Going Nuts for NoNuts
NoNuts has soared in popularity, and not only amongst those with nut and gluten allergies. The product is also a hit with health fanatics for its nutritional value. “We use brown peas, canola oil, a small amount of confectionary sugar and stabilizers,” details Carruthers. “This makes for a product that is gluten, soy, dairy, egg and nut free. NoNuts is very nutritious, yet it tastes really good. In fact, most children can’t even tell the difference between it and regular peanut butter. We will soon be releasing chocolate, cinnamon and a sweeter, creamy variety. For example, we need a stabilizer supplier, because, like regular peanut butter, peabutter needs added oils to bring the product to a spreadable consistency and keep it from separating.”
NoNuts can be used as a peanut butter substitute on something as traditional as a peabutter and jelly sandwich or to make delicious spicy Thai sauces. “You can even use it to thicken chili and spaghetti sauces,” adds Carruthers. “It’s an amazing product. It really serves a broad purpose.” The company has dedicated a section of its website to NoNuts recipes, including everything from peabutter bacon chocolate truffles to peabutter energy bars.

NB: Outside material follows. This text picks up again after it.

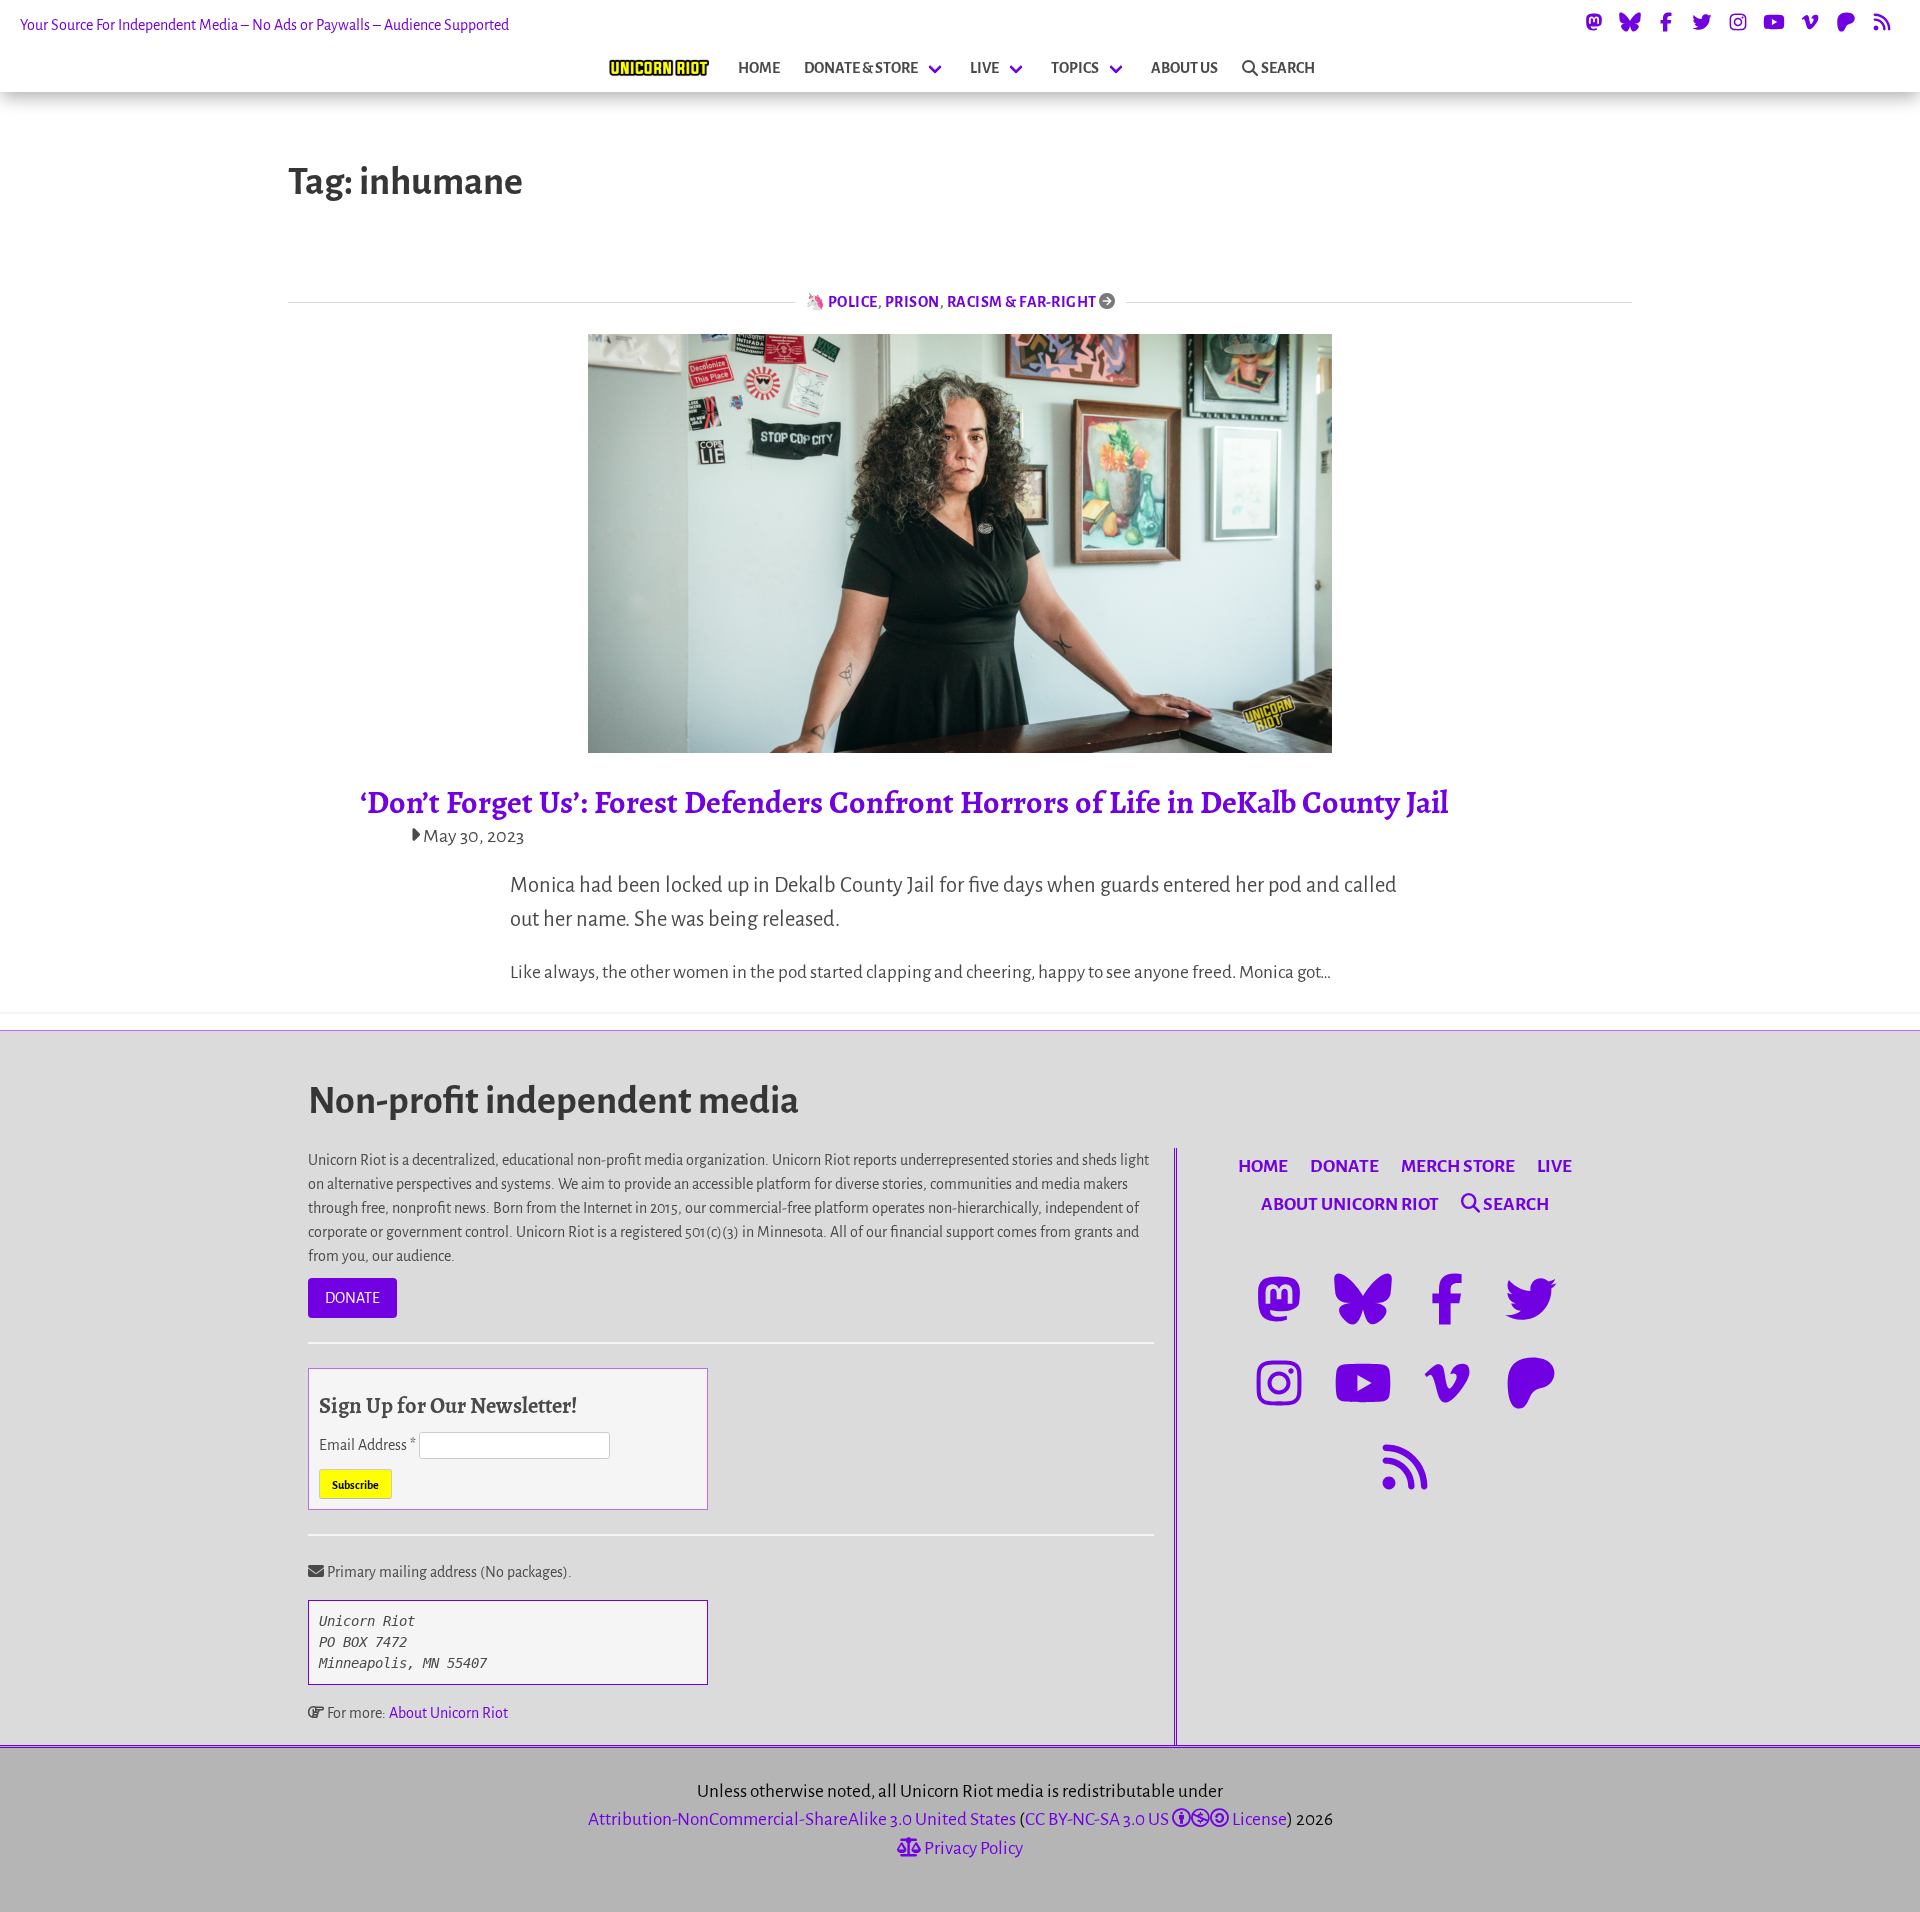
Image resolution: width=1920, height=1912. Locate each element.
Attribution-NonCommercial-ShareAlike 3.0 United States (802, 1819)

Mountain Meadows has received such a warm welcoming from consumers over NoNuts that the team is looking to expand the product line. “We recently brought new flavors to a local trade show to introduce and test them out,” details Carruthers. “It went over really well. We’ll soon be releasing chocolate, cinnamon and a salt and sugar flavor.”
The Nuts and Bolts of the Business
Despite exceptional success with a fairly new product, Mountain Meadows has seen the ups and downs of an unstable economy. “We’ve just kept going and moving forward,” shares Carruthers. “Despite challenges, we haven’t increased the price of NoNuts since its original launch.”
Carruthers admits the commodity costs of running the operation have gone up because the company relies heavily on contracts with local pea and canola farmers. “It can be a very up-and-down market,” she adds. “Right now it’s up and it definitely affects the price of the product. Also our freight and fuel costs have gone up. Fuel surcharges just about choke us sometimes.”
Remaining small and independently owned contributes to the difficulty of raising awareness about the NoNuts product. “We just can’t afford the heavy-duty advertising our larger competitors can,” admits Carruthers. “We don’t have a fancy cartoon character ad on T.V.; that takes huge dollars.”
However, as a small company, NoNuts has a great deal of control over quality, performing the entire manufacturing process and managing vendor relationships.
“Many of our suppliers and vendors are the same which our original founder purchased from,” explains Carruthers. “We’ve only had to swap out a few over the years. For example, we need a stabilizer supplier, because, unlike actual peanut butter, peabutter needs added oils to bring the product to a spreadable consistency. We left our original stabilizer supplier, because we didn’t want to put anything in our product that had harmful hydrogenated oils in it.”
Economic challenges and constant changes in the business basics aside, NoNuts continues to build steam as an innovative product admired by consumers. The fairly young company has a lot to look forward to in the coming years, especially in expanding its successful product line. Mountain Meadows delivers a product that is not only a great alternative to traditional peanut butter, but also a delicious, fundamentally nutritious one, as well.